Transport and charge sensing measurements on few electron quantum dots and going to ultra low electron temperatures

Setting up a new low temperature, low noise, and high sensitivity measurement
laboratory suitable for electron spin relaxation time
measurements, fabricating appropriate quantum dot samples and implementing the first experimental steps towards this goal was
the primary task of this thesis.\\
For this purpose we installed a new high power dilution refrigerator on a
vibration table including
appropriate
commercially available as well as adequate home made measurement electronics
fulfilling our demands. The system contains a two axis vector magnet reaching
fields up to 8 T and we
designed a sample holder enabling us to orientate samples in all possible x-
and y-
field directions.\\
New self made miniature cryogenic microwave filters combine the advantage of
powder filters with higher conductive silver epoxy and a special coil winding
technique that reduces parasitic capacitive coupling between windings.
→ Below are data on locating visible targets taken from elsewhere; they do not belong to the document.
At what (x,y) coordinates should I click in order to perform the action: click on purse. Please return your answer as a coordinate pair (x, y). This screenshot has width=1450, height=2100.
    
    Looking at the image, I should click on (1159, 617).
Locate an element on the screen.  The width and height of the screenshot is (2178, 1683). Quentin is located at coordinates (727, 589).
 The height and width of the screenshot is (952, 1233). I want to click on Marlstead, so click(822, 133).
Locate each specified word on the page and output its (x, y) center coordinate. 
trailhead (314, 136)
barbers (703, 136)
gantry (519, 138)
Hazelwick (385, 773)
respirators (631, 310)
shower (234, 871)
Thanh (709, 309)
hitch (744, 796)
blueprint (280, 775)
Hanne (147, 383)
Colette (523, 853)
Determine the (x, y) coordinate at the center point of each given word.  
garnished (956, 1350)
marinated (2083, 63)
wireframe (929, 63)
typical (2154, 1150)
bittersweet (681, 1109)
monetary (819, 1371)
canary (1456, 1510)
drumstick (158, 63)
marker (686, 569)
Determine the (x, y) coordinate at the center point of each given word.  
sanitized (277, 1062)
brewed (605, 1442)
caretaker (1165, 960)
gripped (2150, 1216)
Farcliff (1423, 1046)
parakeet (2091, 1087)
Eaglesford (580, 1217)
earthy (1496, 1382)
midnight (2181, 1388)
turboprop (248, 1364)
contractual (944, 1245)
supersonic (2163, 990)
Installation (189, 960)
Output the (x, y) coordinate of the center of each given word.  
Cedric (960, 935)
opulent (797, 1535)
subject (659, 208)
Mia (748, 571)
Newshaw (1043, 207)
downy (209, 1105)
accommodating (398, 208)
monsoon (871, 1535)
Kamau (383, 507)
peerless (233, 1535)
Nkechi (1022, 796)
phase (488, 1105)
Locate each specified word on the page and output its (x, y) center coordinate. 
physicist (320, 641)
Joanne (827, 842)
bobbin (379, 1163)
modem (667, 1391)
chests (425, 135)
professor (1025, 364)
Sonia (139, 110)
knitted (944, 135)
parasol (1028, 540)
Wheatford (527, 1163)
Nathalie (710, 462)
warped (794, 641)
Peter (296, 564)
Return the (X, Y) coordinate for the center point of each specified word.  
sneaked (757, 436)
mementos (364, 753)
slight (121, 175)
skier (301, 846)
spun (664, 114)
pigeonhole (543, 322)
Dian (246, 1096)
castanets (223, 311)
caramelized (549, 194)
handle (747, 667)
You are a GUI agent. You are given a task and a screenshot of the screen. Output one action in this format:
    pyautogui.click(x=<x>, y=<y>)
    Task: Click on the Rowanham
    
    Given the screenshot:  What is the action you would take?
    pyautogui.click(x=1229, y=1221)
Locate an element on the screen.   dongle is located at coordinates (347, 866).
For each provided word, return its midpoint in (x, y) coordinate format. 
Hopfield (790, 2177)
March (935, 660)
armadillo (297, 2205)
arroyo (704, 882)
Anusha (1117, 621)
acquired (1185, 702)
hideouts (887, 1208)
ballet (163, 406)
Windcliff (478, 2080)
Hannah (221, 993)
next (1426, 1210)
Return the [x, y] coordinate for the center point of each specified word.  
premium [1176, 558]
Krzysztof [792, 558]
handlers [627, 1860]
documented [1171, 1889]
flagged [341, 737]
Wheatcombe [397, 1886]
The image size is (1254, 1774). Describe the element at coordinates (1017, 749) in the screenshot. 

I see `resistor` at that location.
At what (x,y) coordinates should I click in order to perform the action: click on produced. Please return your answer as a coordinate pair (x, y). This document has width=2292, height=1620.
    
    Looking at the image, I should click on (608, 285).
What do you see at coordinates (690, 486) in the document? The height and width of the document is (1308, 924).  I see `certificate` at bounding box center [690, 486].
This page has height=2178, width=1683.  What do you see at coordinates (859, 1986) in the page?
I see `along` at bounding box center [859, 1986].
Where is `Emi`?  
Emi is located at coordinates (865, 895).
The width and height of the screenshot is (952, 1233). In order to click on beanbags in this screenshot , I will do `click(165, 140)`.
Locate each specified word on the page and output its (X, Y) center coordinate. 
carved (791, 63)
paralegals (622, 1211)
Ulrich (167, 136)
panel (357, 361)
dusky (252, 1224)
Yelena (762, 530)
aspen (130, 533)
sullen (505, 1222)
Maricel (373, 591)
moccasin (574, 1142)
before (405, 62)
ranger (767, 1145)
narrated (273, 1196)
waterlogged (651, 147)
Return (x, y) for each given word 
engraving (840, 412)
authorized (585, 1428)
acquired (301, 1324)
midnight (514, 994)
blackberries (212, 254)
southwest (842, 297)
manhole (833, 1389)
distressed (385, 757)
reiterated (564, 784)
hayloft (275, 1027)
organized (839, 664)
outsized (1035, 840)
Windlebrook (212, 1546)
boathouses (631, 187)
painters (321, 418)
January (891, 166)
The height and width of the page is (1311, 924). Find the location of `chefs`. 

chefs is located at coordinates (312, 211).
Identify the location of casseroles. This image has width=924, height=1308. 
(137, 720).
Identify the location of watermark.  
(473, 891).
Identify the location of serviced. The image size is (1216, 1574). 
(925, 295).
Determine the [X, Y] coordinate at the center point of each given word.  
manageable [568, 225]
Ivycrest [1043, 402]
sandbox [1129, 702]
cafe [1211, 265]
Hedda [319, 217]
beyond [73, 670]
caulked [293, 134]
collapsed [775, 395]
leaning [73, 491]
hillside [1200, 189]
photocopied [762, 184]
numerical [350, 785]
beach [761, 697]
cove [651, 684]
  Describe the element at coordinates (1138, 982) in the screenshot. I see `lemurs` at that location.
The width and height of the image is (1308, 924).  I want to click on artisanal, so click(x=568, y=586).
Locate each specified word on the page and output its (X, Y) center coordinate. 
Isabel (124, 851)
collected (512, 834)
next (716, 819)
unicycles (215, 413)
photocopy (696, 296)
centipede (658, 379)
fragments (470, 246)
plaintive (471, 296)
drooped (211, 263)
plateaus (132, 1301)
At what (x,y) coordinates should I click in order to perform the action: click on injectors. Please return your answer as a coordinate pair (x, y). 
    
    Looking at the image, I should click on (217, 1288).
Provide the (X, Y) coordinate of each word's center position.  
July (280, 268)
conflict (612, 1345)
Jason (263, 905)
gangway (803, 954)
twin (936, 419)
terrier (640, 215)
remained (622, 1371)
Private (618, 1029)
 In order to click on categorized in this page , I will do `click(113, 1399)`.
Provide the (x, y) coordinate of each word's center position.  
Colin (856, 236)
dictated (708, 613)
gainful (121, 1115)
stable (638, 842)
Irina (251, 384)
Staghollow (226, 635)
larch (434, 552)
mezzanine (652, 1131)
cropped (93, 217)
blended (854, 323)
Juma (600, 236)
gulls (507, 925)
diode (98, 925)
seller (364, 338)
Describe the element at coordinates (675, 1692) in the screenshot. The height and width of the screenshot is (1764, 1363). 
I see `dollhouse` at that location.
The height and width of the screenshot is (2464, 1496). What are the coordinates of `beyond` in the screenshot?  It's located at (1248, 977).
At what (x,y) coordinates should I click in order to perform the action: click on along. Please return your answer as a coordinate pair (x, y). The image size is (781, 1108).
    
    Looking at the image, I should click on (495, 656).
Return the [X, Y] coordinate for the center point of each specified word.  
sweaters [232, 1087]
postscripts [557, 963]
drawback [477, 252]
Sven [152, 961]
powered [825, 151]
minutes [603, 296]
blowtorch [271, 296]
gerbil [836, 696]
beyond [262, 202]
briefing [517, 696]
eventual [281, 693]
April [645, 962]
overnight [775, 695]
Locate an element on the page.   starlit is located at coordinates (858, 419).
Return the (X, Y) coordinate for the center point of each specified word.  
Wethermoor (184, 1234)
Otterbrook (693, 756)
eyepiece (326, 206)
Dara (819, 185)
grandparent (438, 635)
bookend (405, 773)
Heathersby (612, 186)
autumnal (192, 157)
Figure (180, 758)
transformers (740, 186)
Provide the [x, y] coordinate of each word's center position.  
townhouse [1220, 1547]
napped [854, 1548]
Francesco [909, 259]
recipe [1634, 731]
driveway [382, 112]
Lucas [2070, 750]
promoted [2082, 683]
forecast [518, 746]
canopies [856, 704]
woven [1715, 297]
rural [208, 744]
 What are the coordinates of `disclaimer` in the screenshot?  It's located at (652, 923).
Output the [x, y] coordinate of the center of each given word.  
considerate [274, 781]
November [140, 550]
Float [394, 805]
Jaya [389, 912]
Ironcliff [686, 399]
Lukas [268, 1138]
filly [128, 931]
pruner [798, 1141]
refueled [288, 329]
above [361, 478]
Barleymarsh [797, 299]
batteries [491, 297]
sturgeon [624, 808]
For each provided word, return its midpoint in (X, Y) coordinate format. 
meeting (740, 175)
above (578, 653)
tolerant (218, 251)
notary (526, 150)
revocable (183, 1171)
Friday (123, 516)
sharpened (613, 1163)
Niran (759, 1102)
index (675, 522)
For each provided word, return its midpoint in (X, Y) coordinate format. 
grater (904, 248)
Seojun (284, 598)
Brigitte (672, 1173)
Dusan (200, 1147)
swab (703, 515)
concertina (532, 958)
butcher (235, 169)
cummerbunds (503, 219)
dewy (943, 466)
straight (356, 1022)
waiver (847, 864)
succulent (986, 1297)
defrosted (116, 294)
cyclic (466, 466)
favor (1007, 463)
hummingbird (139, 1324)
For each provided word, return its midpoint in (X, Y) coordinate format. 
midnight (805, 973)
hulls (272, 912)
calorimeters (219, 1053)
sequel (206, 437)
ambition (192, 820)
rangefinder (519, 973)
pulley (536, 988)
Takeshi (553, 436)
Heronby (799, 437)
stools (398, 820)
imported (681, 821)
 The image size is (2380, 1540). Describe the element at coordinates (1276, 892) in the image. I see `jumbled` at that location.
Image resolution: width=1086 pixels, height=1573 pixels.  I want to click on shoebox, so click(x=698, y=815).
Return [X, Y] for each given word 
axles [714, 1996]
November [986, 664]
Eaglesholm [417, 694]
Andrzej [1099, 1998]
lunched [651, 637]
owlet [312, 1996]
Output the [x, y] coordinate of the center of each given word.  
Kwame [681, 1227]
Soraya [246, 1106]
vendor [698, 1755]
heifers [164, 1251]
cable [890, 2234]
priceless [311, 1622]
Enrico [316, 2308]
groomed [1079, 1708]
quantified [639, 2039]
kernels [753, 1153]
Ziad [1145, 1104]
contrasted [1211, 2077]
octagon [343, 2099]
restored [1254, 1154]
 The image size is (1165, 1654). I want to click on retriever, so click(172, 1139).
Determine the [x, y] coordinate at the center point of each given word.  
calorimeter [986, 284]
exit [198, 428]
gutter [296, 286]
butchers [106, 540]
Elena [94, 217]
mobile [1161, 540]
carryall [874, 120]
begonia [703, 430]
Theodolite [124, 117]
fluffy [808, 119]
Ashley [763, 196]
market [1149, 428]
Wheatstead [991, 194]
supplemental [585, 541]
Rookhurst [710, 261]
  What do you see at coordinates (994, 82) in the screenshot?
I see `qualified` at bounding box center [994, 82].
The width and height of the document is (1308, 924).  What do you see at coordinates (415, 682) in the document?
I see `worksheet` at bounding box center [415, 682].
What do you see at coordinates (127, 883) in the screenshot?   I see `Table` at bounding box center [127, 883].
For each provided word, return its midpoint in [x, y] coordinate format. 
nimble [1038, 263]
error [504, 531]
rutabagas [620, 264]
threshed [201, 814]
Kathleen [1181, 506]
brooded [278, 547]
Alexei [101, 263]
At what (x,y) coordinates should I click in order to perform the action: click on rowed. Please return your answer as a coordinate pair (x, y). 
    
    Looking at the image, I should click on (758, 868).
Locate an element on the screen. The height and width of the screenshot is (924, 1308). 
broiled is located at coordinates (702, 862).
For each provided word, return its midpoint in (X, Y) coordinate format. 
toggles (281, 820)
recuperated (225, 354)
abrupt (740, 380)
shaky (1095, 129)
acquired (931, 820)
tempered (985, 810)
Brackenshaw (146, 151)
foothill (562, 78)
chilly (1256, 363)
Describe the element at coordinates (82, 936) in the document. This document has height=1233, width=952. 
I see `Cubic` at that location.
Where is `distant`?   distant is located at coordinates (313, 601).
Together
with excellent heat sinking while mounted directly to the mixing chamber plate
of the refrigerator, they enable us
to decrease the electron temperature in samples down to ultra low values of
18 mK, providing very good conditions for investigating new physics in a
variety of fields with the ability to resolve very small
energy scales.\\
In terms of electron spin relaxation time measurements, we commenced the
fabrication of laterally gated semiconductor quantum dot devices. Transport
measurements show that our samples are very stable over large time scales and
measurement ranges and show high tunability to all relevant regimes. We can
completely empty the quantum dots of electrons and our design enables us to use
them as single as well as double quantum dots, suitable for investigations
regarding one or two qubit operations when talking in terms of quantum
computing.\\
With charge sensing techniques we could measure electron tunneling in real-time,
being able to tune the tunneling rates down to about 1 Hz, thus being
adequate for measuring long electron spin relaxation times in the range of seconds. In magnetic
field measurements we could resolve the Zeeman splitting between spin-up and
spin-down electrons, another important
ingredient for spin relaxation time studies.\\
Furthermore we observed second order transport mechanisms as inelastic
cotunneling processes and we associate some of our measurements with cotunneling
assisted sequential tunneling (CAST). These measurements provide a basis for following
interesting studies of transport mechanisms.